GIVEN INFORMATION —

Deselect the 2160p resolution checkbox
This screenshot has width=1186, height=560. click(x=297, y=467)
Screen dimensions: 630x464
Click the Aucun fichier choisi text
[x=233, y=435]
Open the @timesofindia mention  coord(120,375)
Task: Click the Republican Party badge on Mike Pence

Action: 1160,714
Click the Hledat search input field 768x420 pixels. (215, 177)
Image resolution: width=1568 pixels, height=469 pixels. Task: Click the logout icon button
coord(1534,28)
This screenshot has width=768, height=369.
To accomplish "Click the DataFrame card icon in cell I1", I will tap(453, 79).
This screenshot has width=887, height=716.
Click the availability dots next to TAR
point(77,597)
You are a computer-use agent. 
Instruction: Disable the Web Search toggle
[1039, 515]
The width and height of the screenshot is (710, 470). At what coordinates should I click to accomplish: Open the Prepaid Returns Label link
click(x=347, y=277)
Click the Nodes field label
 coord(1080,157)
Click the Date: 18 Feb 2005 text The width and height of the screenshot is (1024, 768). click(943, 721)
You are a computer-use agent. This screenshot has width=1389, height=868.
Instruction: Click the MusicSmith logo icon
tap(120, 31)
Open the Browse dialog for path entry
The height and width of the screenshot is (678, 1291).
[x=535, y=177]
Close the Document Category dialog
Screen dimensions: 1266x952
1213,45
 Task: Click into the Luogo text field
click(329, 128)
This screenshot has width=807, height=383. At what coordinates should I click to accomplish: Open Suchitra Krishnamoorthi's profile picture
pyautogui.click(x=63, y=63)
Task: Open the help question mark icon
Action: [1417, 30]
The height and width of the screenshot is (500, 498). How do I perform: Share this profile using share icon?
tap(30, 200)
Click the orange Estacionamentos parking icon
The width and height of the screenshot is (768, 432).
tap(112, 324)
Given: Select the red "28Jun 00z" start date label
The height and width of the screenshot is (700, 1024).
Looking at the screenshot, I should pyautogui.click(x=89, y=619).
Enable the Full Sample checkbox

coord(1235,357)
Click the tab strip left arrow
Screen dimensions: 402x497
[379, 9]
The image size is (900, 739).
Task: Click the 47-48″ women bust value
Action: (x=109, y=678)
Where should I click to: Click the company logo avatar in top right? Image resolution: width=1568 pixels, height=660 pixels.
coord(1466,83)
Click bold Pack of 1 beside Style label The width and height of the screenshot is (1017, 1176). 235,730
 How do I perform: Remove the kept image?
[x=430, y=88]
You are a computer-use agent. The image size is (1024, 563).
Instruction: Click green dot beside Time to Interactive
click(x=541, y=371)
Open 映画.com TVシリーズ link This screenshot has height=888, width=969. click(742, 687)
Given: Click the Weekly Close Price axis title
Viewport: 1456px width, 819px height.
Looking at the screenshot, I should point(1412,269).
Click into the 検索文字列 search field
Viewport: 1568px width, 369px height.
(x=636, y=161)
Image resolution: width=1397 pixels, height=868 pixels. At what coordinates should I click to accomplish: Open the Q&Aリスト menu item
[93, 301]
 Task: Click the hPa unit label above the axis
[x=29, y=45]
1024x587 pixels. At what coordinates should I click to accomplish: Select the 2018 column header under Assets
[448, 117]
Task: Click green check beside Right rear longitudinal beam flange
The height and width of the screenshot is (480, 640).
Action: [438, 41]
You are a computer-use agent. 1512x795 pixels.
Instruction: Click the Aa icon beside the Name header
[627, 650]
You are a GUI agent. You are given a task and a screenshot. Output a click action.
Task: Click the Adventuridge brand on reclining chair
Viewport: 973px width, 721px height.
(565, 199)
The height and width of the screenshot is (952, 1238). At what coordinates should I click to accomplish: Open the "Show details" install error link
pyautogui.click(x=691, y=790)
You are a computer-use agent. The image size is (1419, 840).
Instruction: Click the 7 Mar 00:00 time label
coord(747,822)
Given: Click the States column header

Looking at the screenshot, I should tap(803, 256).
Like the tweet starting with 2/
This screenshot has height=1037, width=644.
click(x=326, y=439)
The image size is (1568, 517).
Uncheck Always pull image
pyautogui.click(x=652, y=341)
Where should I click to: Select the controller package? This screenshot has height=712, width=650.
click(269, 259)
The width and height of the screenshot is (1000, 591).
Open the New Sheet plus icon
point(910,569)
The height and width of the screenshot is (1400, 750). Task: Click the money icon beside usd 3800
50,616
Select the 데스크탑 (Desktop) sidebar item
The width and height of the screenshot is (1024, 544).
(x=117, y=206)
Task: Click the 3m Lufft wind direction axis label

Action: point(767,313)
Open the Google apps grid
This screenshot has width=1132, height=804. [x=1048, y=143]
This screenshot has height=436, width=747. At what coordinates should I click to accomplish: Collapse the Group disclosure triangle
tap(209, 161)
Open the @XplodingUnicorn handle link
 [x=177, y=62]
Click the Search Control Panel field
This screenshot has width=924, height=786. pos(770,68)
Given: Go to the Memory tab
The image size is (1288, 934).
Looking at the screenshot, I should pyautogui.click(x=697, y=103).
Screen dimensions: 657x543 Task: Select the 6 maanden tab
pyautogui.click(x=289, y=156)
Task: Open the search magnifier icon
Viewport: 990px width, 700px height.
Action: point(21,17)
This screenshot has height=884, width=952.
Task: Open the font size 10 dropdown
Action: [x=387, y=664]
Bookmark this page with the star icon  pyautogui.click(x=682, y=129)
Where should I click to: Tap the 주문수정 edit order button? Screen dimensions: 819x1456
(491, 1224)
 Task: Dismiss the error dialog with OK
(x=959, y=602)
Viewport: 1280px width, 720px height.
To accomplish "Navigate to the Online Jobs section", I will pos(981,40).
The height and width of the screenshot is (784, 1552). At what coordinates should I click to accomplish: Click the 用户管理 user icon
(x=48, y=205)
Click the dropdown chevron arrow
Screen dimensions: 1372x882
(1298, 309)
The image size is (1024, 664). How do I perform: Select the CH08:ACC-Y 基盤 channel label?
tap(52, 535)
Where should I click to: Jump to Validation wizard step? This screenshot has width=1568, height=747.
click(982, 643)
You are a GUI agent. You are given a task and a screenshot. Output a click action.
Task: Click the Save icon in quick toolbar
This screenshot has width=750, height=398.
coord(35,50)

WHAT IS REQUIRED — Can you reproduce the material with every "The height and width of the screenshot is" replaced by "Screenshot height and width:", leaving everything else unchanged?

ANSWER TO THIS PROBLEM —
Deselect the 2160p resolution checkbox
This screenshot has width=1186, height=560. click(x=297, y=467)
Screen dimensions: 630x464
Click the Aucun fichier choisi text
[x=233, y=435]
Open the @timesofindia mention  coord(120,375)
Task: Click the Republican Party badge on Mike Pence

Action: 1160,714
Click the Hledat search input field 768x420 pixels. (215, 177)
Image resolution: width=1568 pixels, height=469 pixels. Task: Click the logout icon button
coord(1534,28)
This screenshot has width=768, height=369.
To accomplish "Click the DataFrame card icon in cell I1", I will tap(453, 79).
This screenshot has width=887, height=716.
Click the availability dots next to TAR
point(77,597)
You are a computer-use agent. 
Instruction: Disable the Web Search toggle
[1039, 515]
The width and height of the screenshot is (710, 470). At what coordinates should I click to accomplish: Open the Prepaid Returns Label link
click(x=347, y=277)
Click the Nodes field label
 coord(1080,157)
Click the Date: 18 Feb 2005 text The width and height of the screenshot is (1024, 768). click(943, 721)
You are a computer-use agent. This screenshot has width=1389, height=868.
Instruction: Click the MusicSmith logo icon
tap(120, 31)
Open the Browse dialog for path entry
Screenshot height and width: (678, 1291).
[x=535, y=177]
Close the Document Category dialog
Screen dimensions: 1266x952
1213,45
 Task: Click into the Luogo text field
click(329, 128)
This screenshot has width=807, height=383. At what coordinates should I click to accomplish: Open Suchitra Krishnamoorthi's profile picture
pyautogui.click(x=63, y=63)
Task: Open the help question mark icon
Action: [1417, 30]
Screenshot height and width: (500, 498). How do I perform: Share this profile using share icon?
tap(30, 200)
Click the orange Estacionamentos parking icon
The width and height of the screenshot is (768, 432).
tap(112, 324)
Given: Select the red "28Jun 00z" start date label
Screenshot height and width: (700, 1024).
Looking at the screenshot, I should pyautogui.click(x=89, y=619).
Enable the Full Sample checkbox

coord(1235,357)
Click the tab strip left arrow
Screen dimensions: 402x497
[379, 9]
The image size is (900, 739).
Task: Click the 47-48″ women bust value
Action: (x=109, y=678)
Where should I click to: Click the company logo avatar in top right? Image resolution: width=1568 pixels, height=660 pixels.
coord(1466,83)
Click bold Pack of 1 beside Style label The width and height of the screenshot is (1017, 1176). 235,730
 How do I perform: Remove the kept image?
[x=430, y=88]
You are a computer-use agent. The image size is (1024, 563).
Instruction: Click green dot beside Time to Interactive
click(x=541, y=371)
Open 映画.com TVシリーズ link This screenshot has height=888, width=969. click(742, 687)
Given: Click the Weekly Close Price axis title
Viewport: 1456px width, 819px height.
Looking at the screenshot, I should point(1412,269).
Click into the 検索文字列 search field
Viewport: 1568px width, 369px height.
(x=636, y=161)
Image resolution: width=1397 pixels, height=868 pixels. At what coordinates should I click to accomplish: Open the Q&Aリスト menu item
[93, 301]
 Task: Click the hPa unit label above the axis
[x=29, y=45]
1024x587 pixels. At what coordinates should I click to accomplish: Select the 2018 column header under Assets
[448, 117]
Task: Click green check beside Right rear longitudinal beam flange
Screenshot height and width: (480, 640).
Action: [438, 41]
You are a computer-use agent. 1512x795 pixels.
Instruction: Click the Aa icon beside the Name header
[627, 650]
You are a GUI agent. You are given a task and a screenshot. Output a click action.
Task: Click the Adventuridge brand on reclining chair
Viewport: 973px width, 721px height.
(565, 199)
Screenshot height and width: (952, 1238). At what coordinates should I click to accomplish: Open the "Show details" install error link
pyautogui.click(x=691, y=790)
You are a computer-use agent. The image size is (1419, 840).
Instruction: Click the 7 Mar 00:00 time label
coord(747,822)
Given: Click the States column header

Looking at the screenshot, I should tap(803, 256).
Like the tweet starting with 2/
This screenshot has height=1037, width=644.
click(x=326, y=439)
The image size is (1568, 517).
Uncheck Always pull image
pyautogui.click(x=652, y=341)
Where should I click to: Select the controller package? This screenshot has height=712, width=650.
click(269, 259)
The width and height of the screenshot is (1000, 591).
Open the New Sheet plus icon
point(910,569)
Screenshot height and width: (1400, 750). Task: Click the money icon beside usd 3800
50,616
Select the 데스크탑 (Desktop) sidebar item
The width and height of the screenshot is (1024, 544).
(x=117, y=206)
Task: Click the 3m Lufft wind direction axis label

Action: point(767,313)
Open the Google apps grid
This screenshot has width=1132, height=804. [x=1048, y=143]
This screenshot has height=436, width=747. At what coordinates should I click to accomplish: Collapse the Group disclosure triangle
tap(209, 161)
Open the @XplodingUnicorn handle link
 [x=177, y=62]
Click the Search Control Panel field
This screenshot has width=924, height=786. pos(770,68)
Given: Go to the Memory tab
The image size is (1288, 934).
Looking at the screenshot, I should pyautogui.click(x=697, y=103).
Screen dimensions: 657x543 Task: Select the 6 maanden tab
pyautogui.click(x=289, y=156)
Task: Open the search magnifier icon
Viewport: 990px width, 700px height.
Action: point(21,17)
This screenshot has height=884, width=952.
Task: Open the font size 10 dropdown
Action: [x=387, y=664]
Bookmark this page with the star icon  pyautogui.click(x=682, y=129)
Where should I click to: Tap the 주문수정 edit order button? Screen dimensions: 819x1456
(491, 1224)
 Task: Dismiss the error dialog with OK
(x=959, y=602)
Viewport: 1280px width, 720px height.
To accomplish "Navigate to the Online Jobs section", I will pos(981,40).
Screenshot height and width: (784, 1552). At what coordinates should I click to accomplish: Click the 用户管理 user icon
(x=48, y=205)
Click the dropdown chevron arrow
Screen dimensions: 1372x882
(1298, 309)
The image size is (1024, 664). How do I perform: Select the CH08:ACC-Y 基盤 channel label?
tap(52, 535)
Where should I click to: Jump to Validation wizard step? This screenshot has width=1568, height=747.
click(982, 643)
You are a GUI agent. You are given a task and a screenshot. Output a click action.
Task: Click the Save icon in quick toolbar
This screenshot has width=750, height=398.
coord(35,50)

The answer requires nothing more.